MARTIN: How does it work in the real world? Is it mainly a question of how students introduce themselves to their fellow students and to the faculty? Is it mainly a question of what shows up on the registrar's list? Or is this also relevant to questions of, like, housing, for example?

BAILEY: Absolutely. I mean, this is showing up on advising records. This is showing up on rosters.

MARTIN: What are some of the choices? Are there choices, or are students free to make one up?

BAILEY: Both. You know, we have - we offer several options- you know, him, him, his, she, her, hers, they, them, theirs. We have options for ze. We have options for folks who say, you know, call me these sets of pronouns. For instance, I use both he and they.

MARTIN: But what about people who are trying to be respectful, and they don't - would not use your first name...

BAILEY: Absolutely.

MARTIN: ...In speaking with you? How should they address this? Like, for example, if I wanted to show respect for you, but I didn't know you well enough to use your first name, what would I do?

BAILEY: I think using - either going with saying they or simply asking a person's gender pronoun I think is OK, too, you know? And I typically do that if I'm unsure. I'll lead with saying what my pronouns are, and then asking what somebody else's are. If people give me kind of a strange look, I will say, I want to be as respectful and inclusive as possible, and that's why I'm asking.

MARTIN: But what about people who would argue that, you know, gender may be fluid, but plurals and singulars are not, right? You are one person. It's kind of allowing more, let's say, flexibility at the expense of clarity? What would you say to that?

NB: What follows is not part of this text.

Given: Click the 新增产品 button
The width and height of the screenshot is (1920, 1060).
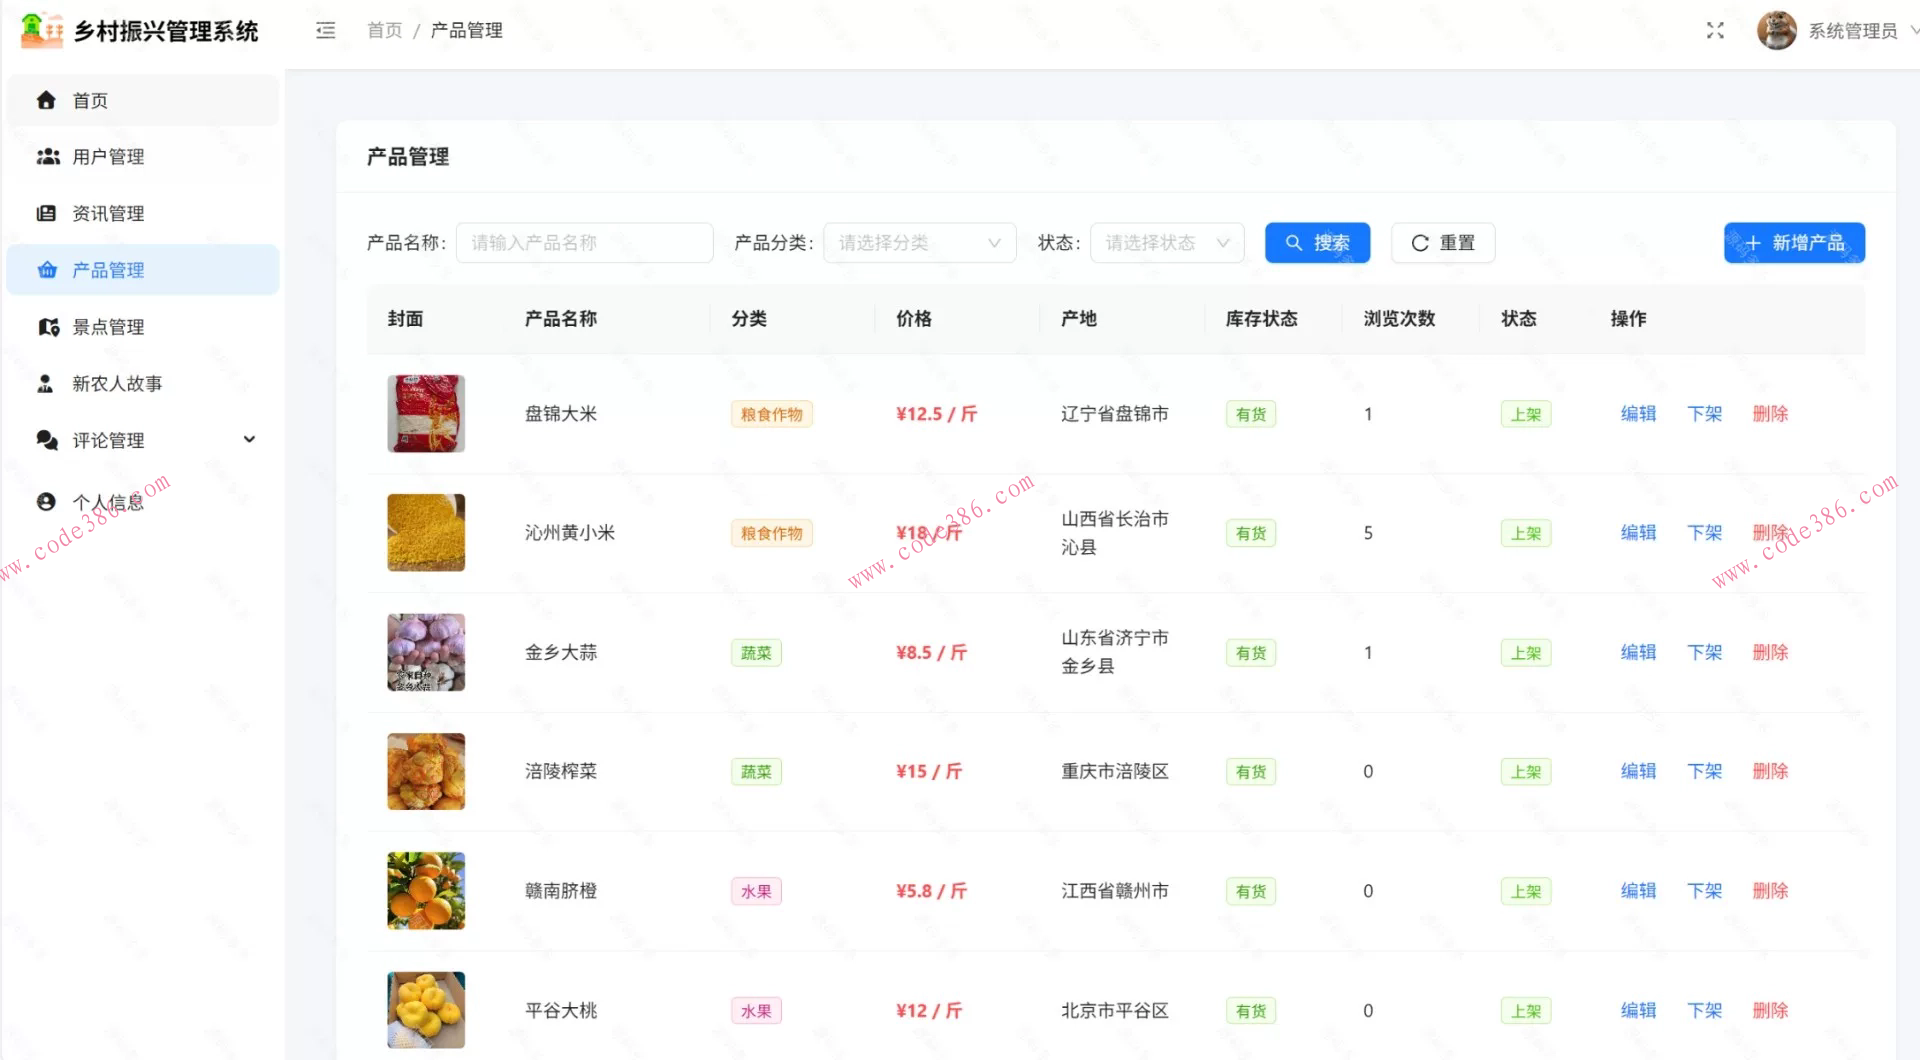Looking at the screenshot, I should (x=1793, y=242).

BAILEY: The singular they is something that we do in society all the time. We might not want to officially say that, but we definitely do. And we don't - when we're not particular about a person's gender, you know, often times, we'll say, you know, they are doing this if we don't really understand what their gender is or if we don't have that information beforehand. So I think, you know, this is really about inclusion. It's about respect. And at the end of the day, you know, I think we need to definitely begin to evolve as we understand how people are identifying.

MARTIN: How's it going over? How are people responding to it?

BAILEY: The students are excited about it. They're excited to have the control and the options. They're excited that that doesn't have to be a barrier to their classroom experience, you know, because that can be a really kind of chilling experience for a student, you know, on their first day of class for them to be referred as a different gender. And so, you know, we want to be able to create as many opportunities for students to feel as safe as possible in our classrooms and included as possible in our classrooms and for our classrooms to - you know, to welcome our diverse kind of student body that we have here at Harvard.

MARTIN: Van Bailey is Harvard College's director of Bisexual, Gay, Lesbian, Transgender and Queer Student Life. And Van Bailey joins us from the studios at Harvard University, which is in Cambridge, Mass. Thanks so much for speaking to us, Van.